Osmanlının yıkılmasıyla beraber bütün bir bölgemiz yetim kaldı. Ancak, Osmanlı bakiyesi ülkelerden yetimlik yaşamış yerler arasında Yemen'in durumu daha bir belirgindir. Yemen öteden beri hep zorluklarla anılan bir yer olmuştur. Coğrafyasının haşinliği, halkının fakirliği, merkezi idareden uzaklığı ve ulaşımının zorluğuyla hep hatırlanmıştır. Doğrusunu söylemek gerekirse Yemen, Osmanlı idaresinden yeterli ilgi ve desteği de bulamamıştır. Çoğu defa askeri karakteri baskın, otoriter yöneticilerin elinde Yemen halkı çok zorluklar yaşamıştır. İstanbul tarafından istenmeyen memurların sürgün yeri muamelesine tabi tutulmuştur. Yani, TC yönetiminin bugün Şırnak, Hakkâri ve diğer doğu bölgelerindeki yerlere bakışı ne ise, Osmanlının Yemen'e bakışı da öyle olmuştur.

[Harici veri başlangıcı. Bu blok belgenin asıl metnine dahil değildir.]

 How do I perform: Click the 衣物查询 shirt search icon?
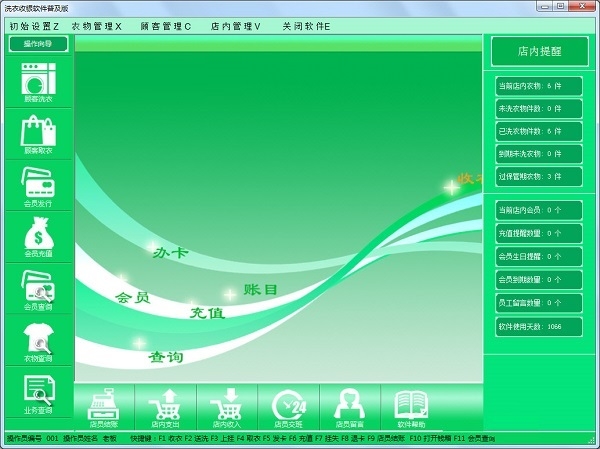tap(38, 338)
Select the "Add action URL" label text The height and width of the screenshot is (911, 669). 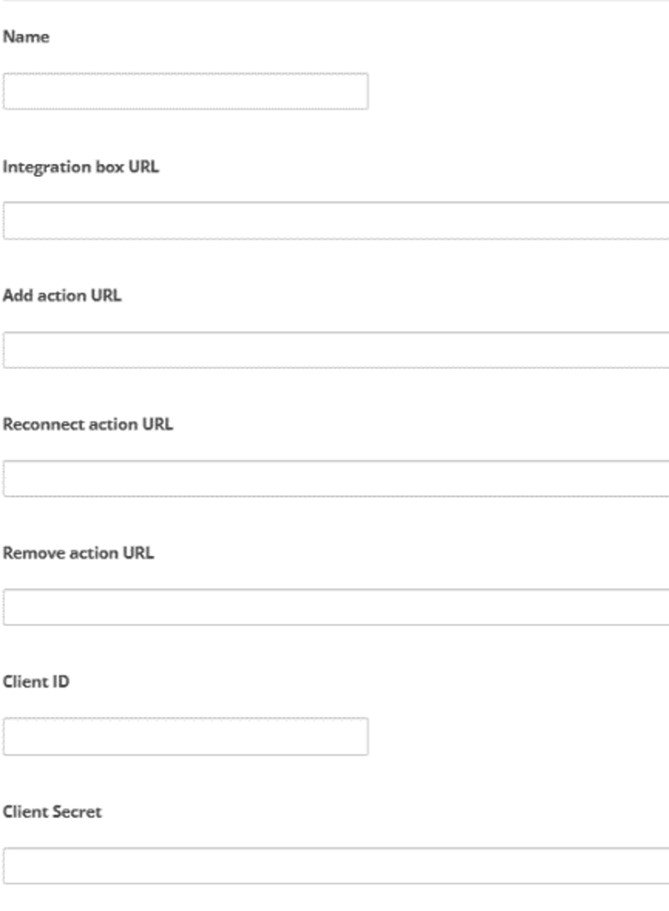[x=62, y=296]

Yemen Osmanlı'nın son dönemlerinde bazı isyanlarla da gündeme gelmiştir. Avrupa'lı devletlerin stratejik konumu eşsiz olan bu ülkeyi denetlemek için yemen halkını taciz etmeleri ile Osmanlı'nın güvenlik ağırlıklı politikaları bu isyanları doğurmuştur.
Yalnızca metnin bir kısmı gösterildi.